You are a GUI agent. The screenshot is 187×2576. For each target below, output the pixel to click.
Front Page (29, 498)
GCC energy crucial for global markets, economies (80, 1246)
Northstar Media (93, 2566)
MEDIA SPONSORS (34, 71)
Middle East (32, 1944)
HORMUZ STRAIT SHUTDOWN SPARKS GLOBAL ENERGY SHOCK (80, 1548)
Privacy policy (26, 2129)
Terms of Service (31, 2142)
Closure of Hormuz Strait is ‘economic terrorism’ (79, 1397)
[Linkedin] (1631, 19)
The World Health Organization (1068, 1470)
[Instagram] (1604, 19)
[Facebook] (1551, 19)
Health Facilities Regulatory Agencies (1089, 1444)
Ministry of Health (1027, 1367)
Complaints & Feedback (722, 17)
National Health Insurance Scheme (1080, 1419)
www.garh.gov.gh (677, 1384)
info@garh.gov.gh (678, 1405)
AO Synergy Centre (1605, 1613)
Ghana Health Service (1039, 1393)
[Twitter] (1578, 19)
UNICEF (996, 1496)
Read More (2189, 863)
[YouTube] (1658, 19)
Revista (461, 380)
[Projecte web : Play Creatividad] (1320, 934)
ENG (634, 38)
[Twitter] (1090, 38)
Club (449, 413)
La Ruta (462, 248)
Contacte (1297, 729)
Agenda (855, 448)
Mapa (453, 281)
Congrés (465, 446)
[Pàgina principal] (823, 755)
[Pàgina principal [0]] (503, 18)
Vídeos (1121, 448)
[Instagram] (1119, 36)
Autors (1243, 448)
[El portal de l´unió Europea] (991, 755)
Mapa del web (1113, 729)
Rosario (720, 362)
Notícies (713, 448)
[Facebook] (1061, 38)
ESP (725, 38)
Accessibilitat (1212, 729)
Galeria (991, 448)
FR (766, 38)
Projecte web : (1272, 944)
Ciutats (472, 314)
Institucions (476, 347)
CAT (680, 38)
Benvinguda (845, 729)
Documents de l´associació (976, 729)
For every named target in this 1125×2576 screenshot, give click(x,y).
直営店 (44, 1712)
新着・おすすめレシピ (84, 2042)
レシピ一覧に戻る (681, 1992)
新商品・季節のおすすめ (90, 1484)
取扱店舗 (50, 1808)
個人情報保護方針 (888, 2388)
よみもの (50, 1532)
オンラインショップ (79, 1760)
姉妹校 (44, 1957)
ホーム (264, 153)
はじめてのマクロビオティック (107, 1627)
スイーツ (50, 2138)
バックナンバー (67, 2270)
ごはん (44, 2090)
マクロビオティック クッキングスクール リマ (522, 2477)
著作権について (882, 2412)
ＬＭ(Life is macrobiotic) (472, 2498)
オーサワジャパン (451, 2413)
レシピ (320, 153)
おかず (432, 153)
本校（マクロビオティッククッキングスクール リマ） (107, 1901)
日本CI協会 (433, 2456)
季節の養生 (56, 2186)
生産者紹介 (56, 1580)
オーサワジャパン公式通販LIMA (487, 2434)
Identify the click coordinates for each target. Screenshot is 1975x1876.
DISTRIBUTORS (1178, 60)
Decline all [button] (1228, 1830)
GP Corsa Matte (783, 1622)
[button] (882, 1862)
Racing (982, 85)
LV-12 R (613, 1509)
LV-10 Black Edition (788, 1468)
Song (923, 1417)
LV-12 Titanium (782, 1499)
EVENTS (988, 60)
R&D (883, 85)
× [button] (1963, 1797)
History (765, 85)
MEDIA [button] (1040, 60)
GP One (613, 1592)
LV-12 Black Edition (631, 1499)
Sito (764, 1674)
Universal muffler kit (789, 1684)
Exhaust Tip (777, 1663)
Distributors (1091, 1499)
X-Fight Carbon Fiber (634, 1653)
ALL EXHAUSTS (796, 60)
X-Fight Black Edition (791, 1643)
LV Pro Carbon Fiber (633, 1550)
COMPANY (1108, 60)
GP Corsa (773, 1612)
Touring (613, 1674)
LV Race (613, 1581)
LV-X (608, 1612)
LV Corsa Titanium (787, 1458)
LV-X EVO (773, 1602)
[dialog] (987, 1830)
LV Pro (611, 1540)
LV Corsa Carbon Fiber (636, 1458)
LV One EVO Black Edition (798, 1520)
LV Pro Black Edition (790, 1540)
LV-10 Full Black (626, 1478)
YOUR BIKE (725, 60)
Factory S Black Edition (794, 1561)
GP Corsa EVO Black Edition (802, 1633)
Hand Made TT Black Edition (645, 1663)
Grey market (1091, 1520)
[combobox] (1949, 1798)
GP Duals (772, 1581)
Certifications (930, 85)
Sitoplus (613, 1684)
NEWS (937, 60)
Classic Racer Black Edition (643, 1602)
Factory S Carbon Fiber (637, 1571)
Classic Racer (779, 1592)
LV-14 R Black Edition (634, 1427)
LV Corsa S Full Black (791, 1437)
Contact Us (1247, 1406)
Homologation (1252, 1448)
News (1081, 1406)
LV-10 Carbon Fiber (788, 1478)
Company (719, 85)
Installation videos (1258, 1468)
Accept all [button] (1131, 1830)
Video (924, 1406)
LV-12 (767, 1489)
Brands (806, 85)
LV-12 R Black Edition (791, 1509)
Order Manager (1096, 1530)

======

▸ **What you should do**
The answer must be a verbatim transcription of all the entries.

▸ **Solution**
You are a GUI agent. The screenshot is 187×2576. For each target below, output the pixel to click.
Front Page (29, 498)
GCC energy crucial for global markets, economies (80, 1246)
Northstar Media (93, 2566)
MEDIA SPONSORS (34, 71)
Middle East (32, 1944)
HORMUZ STRAIT SHUTDOWN SPARKS GLOBAL ENERGY SHOCK (80, 1548)
Privacy policy (26, 2129)
Terms of Service (31, 2142)
Closure of Hormuz Strait is ‘economic terrorism’ (79, 1397)
[Linkedin] (1631, 19)
The World Health Organization (1068, 1470)
[Instagram] (1604, 19)
[Facebook] (1551, 19)
Health Facilities Regulatory Agencies (1089, 1444)
Ministry of Health (1027, 1367)
Complaints & Feedback (722, 17)
National Health Insurance Scheme (1080, 1419)
www.garh.gov.gh (677, 1384)
info@garh.gov.gh (678, 1405)
AO Synergy Centre (1605, 1613)
Ghana Health Service (1039, 1393)
[Twitter] (1578, 19)
UNICEF (996, 1496)
Read More (2189, 863)
[YouTube] (1658, 19)
Revista (461, 380)
[Projecte web : Play Creatividad] (1320, 934)
ENG (634, 38)
[Twitter] (1090, 38)
Club (449, 413)
La Ruta (462, 248)
Contacte (1297, 729)
Agenda (855, 448)
Mapa (453, 281)
Congrés (465, 446)
[Pàgina principal] (823, 755)
[Pàgina principal [0]] (503, 18)
Vídeos (1121, 448)
[Instagram] (1119, 36)
Autors (1243, 448)
[El portal de l´unió Europea] (991, 755)
Mapa del web (1113, 729)
Rosario (720, 362)
Notícies (713, 448)
[Facebook] (1061, 38)
ESP (725, 38)
Accessibilitat (1212, 729)
Galeria (991, 448)
FR (766, 38)
Projecte web : (1272, 944)
Ciutats (472, 314)
Institucions (476, 347)
CAT (680, 38)
Benvinguda (845, 729)
Documents de l´associació (976, 729)
For every named target in this 1125×2576 screenshot, give click(x,y).
直営店 (44, 1712)
新着・おすすめレシピ (84, 2042)
レシピ一覧に戻る (681, 1992)
新商品・季節のおすすめ (90, 1484)
取扱店舗 (50, 1808)
個人情報保護方針 (888, 2388)
よみもの (50, 1532)
オンラインショップ (79, 1760)
姉妹校 (44, 1957)
ホーム (264, 153)
はじめてのマクロビオティック (107, 1627)
スイーツ (50, 2138)
バックナンバー (67, 2270)
ごはん (44, 2090)
マクロビオティック クッキングスクール リマ (522, 2477)
著作権について (882, 2412)
ＬＭ(Life is macrobiotic) (472, 2498)
オーサワジャパン (451, 2413)
レシピ (320, 153)
おかず (432, 153)
本校（マクロビオティッククッキングスクール リマ） (107, 1901)
日本CI協会 (433, 2456)
季節の養生 (56, 2186)
生産者紹介 (56, 1580)
オーサワジャパン公式通販LIMA (487, 2434)
Identify the click coordinates for each target. Screenshot is 1975x1876.
DISTRIBUTORS (1178, 60)
Decline all [button] (1228, 1830)
GP Corsa Matte (783, 1622)
[button] (882, 1862)
Racing (982, 85)
LV-12 R (613, 1509)
LV-10 Black Edition (788, 1468)
Song (923, 1417)
LV-12 Titanium (782, 1499)
EVENTS (988, 60)
R&D (883, 85)
× [button] (1963, 1797)
History (765, 85)
MEDIA [button] (1040, 60)
GP One (613, 1592)
LV-12 Black Edition (631, 1499)
Sito (764, 1674)
Universal muffler kit (789, 1684)
Exhaust Tip (777, 1663)
Distributors (1091, 1499)
X-Fight Carbon Fiber (634, 1653)
ALL EXHAUSTS (796, 60)
X-Fight Black Edition (791, 1643)
LV Pro Carbon Fiber (633, 1550)
COMPANY (1108, 60)
GP Corsa (773, 1612)
Touring (613, 1674)
LV Race (613, 1581)
LV-X (608, 1612)
LV Corsa Titanium (787, 1458)
LV-X EVO (773, 1602)
[dialog] (987, 1830)
LV Pro (611, 1540)
LV Corsa Carbon Fiber (636, 1458)
LV One EVO Black Edition (798, 1520)
LV Pro Black Edition (790, 1540)
LV-10 Full Black (626, 1478)
YOUR BIKE (725, 60)
Factory S Black Edition (794, 1561)
GP Corsa EVO Black Edition (802, 1633)
Hand Made TT Black Edition (645, 1663)
Grey market (1091, 1520)
[combobox] (1949, 1798)
GP Duals (772, 1581)
Certifications (930, 85)
Sitoplus (613, 1684)
NEWS (937, 60)
Classic Racer Black Edition (643, 1602)
Factory S Carbon Fiber (637, 1571)
Classic Racer (779, 1592)
LV-14 R Black Edition (634, 1427)
LV Corsa S Full Black (791, 1437)
Contact Us (1247, 1406)
Homologation (1252, 1448)
News (1081, 1406)
LV-10 Carbon Fiber (788, 1478)
Company (719, 85)
Installation videos (1258, 1468)
Accept all [button] (1131, 1830)
Video (924, 1406)
LV-12 (767, 1489)
Brands (806, 85)
LV-12 R Black Edition (791, 1509)
Order Manager (1096, 1530)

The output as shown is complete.